Copy each line below that has "with".
==== Input data
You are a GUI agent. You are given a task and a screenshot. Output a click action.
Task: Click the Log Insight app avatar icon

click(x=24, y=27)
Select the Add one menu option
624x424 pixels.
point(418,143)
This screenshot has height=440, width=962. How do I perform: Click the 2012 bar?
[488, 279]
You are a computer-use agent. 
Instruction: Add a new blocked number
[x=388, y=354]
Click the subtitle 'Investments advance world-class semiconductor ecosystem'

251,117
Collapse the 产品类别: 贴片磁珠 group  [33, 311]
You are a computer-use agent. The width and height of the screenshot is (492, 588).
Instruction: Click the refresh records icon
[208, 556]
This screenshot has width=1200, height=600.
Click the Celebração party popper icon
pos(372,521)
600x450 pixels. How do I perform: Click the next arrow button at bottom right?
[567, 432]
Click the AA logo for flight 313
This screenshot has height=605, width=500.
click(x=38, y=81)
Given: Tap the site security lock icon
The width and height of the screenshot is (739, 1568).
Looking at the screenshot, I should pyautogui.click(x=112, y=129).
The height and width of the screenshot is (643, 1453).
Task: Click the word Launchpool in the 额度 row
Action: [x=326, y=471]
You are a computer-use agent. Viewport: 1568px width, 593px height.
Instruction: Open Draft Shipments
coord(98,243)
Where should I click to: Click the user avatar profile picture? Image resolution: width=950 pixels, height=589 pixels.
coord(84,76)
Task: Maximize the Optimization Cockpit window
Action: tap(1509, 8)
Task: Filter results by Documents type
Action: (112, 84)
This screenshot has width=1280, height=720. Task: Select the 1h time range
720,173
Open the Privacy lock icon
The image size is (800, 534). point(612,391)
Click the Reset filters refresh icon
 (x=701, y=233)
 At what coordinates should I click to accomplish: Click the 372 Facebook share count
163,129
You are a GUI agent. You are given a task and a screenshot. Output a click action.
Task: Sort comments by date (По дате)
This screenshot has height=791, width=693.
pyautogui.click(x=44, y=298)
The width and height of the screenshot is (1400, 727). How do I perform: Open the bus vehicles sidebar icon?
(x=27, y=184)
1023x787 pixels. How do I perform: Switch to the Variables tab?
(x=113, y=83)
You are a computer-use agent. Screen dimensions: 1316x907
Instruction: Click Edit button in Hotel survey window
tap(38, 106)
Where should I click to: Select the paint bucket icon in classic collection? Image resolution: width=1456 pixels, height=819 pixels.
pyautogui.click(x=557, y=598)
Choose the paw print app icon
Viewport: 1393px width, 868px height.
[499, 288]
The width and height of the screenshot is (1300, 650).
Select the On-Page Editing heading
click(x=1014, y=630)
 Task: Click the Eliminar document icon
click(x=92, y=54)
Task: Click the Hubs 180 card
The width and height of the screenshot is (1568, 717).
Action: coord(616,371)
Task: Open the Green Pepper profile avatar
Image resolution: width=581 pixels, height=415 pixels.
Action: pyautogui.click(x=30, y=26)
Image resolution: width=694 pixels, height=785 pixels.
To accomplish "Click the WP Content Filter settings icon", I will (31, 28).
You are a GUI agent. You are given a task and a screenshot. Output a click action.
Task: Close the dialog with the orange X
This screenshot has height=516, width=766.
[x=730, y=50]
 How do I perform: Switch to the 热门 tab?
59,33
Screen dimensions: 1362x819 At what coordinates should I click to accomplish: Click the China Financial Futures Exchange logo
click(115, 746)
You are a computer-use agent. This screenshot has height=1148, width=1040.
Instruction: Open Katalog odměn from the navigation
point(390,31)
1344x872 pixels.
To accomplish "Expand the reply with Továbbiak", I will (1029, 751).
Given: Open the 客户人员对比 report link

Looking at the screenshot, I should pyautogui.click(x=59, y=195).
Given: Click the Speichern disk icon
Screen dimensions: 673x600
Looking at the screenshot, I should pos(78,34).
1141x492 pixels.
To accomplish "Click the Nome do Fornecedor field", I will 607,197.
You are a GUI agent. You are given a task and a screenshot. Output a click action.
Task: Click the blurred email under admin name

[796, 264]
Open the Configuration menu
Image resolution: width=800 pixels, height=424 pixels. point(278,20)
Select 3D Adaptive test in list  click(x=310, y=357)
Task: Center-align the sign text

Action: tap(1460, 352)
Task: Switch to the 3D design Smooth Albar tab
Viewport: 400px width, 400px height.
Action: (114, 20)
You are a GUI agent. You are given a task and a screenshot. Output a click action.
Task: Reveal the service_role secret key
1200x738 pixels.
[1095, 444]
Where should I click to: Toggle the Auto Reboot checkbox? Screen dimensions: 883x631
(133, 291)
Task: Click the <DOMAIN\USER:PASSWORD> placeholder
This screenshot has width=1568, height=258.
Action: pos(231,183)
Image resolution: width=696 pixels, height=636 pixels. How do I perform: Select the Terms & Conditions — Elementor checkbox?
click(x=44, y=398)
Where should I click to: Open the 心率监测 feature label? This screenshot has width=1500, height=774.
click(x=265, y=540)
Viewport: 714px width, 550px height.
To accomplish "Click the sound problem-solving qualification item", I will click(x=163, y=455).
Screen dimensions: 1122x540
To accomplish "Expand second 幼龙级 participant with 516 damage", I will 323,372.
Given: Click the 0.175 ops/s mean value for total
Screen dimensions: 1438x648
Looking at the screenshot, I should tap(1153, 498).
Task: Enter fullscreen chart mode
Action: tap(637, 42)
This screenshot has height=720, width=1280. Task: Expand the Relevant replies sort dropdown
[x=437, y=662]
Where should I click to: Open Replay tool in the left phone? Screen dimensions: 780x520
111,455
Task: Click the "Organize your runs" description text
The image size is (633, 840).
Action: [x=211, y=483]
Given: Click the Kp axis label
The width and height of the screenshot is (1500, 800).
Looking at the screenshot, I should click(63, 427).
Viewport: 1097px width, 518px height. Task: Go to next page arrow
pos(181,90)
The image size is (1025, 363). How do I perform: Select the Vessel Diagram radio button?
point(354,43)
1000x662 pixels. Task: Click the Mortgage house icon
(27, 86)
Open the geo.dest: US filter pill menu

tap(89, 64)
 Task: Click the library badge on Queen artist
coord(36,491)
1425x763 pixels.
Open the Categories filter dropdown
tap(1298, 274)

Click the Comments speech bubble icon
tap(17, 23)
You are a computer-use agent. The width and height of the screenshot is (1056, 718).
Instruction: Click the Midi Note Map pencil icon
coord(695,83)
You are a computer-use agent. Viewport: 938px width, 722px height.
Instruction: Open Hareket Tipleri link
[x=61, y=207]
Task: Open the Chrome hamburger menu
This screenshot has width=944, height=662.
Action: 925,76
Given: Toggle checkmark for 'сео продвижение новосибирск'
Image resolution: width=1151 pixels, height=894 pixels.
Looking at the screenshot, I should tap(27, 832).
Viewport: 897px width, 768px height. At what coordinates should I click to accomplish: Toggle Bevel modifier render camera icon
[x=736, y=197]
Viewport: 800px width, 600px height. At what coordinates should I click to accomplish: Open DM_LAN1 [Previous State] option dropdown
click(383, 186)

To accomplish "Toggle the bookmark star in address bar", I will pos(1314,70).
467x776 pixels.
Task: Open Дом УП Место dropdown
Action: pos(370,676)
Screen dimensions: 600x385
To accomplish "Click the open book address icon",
========
-- Output of the task --
Task: Close the dialog with the orange X
To accomplish "Expand the reply with Továbbiak", I will (1029, 751).
To accomplish "Expand second 幼龙级 participant with 516 damage", I will 323,372.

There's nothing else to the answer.